Florida is going to be interesting to see if Giuliani’s strategy was wise. It didn’t work for Thompson in South Carolina. McCain won and gave a most interesting victory speech. Wouldn’t it be funny if someone who emphasized the legend of a Republican winning the South Carolina primary were to invalidate that tradition? Such is American politics.

I would almost like to see Giuliani’s strategy proven in Florida if only it would mean the demise of the early expectation setting primaries and the news hype that surrounds them. However, there is the more interesting aspect in the coming election of McCain being our time’s Teddy Roosevelt, so Giuliani has got to lose. Perhaps it will be like Al Gore proving a Democrat no longer needs the South to win but he lost anyway type of victory.

Monday, January 07, 2008

Is Change the New Black?

What does Obama’s win in Iowa tell us about us? Is a rally arising on the left? A new movement among the Democrats to dump last century’s baggage may (or may not) make this a year’s selection process one to remember but it is certainly more than we pundits and bloggers could ever have asked for. Perhaps the non-appearance of any defined goals for the change made the movement’s rise missed our notice, although we were getting indications by the popularity of Obama in those incessant polls that MSN must have to have news. When dog bite is the only news you got, get yourself a dog that bites.

If the voters of New Hampshire vote for change, we got ourselves a movement. Ink will run, trees felled, and coal burned spreading the word back and forth explaining, dissecting, and commenting ad infinitum on this Change that is in the air now that anyone can see it – and report on it. Let’s hope it doesn’t all end in a scream, and son-of-change doesn’t rise up to take its place. (Or would that be daughter-of-change?)

New Hampshire – maybe even Tsunami Tuesday – could result in a race between the Machine, the Progressive, and Mr. Change. Obliviously to anyone familiar with the punditry, the Machine is Clinton. She’s got the org, the money, the names, and what comes as close as we are going to get today, a political machine. And don’t forget the experience. She was selling that in Iowa, but the young voters were not buying it. They bought change.

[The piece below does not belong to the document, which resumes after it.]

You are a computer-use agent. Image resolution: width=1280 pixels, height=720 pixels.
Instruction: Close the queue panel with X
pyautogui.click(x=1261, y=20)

The Progressive for anyone needing a scorecard is Edwards. Running in the old, down home political style that has been used since the populists and progressives began at the dawn of the previous century. Like any good progressive, farmers, workers – as usual in the form of union organizations – and the poor make up his grassroots campaign. Progressivism has always been a hit with the Democrats but hardly a winner.

It may take a village for us all the live a normal life but it takes a Great Depression for a progressive to get in the White House.

How Mr. Change’s campaign will affect the winter and spring of 2008 is going to be the thing to watch. It may all be a fizzle by the end of January, but we may roar into February like some political lion and roar out that way all way up to the presidential election in November.

And what’s happening over on the Republican side with Huckabee taking Iowa? If Iowa revels a movement is afoot among the Democrats, the Republican results proves how unimportant Iowa should be considered. Let’s see…a major candidate that is so catering to the self-righteous right that this supposedly well-educated man declared in a public forum that he doesn’t believe in evolution won in a state that is predominated by just the kind of people to which his declaration was targeted.

Will the cold, hard New Englanders send Huckabee back to the land of the self-righteous were they can all pray for a the miracle they know will occur if they all pray long enough and hard enough to make it happen? Pray God protect us from faith based government.

Looks like the real race on the Republican side is between McCain and Romney. We got all kinds of polls but we will just have to wait until the official poll, the one that selects delegates to see what the thinking of the Republicans are for 2008. However, McCain and Obama are drawing water from the same well of independents to over come their own parties’ rank and file which if I’m reading the more clued-up pundits will support Romney and Clinton. Whoever draws the independents will win – or do better than expectation which what today’s primary news is all about.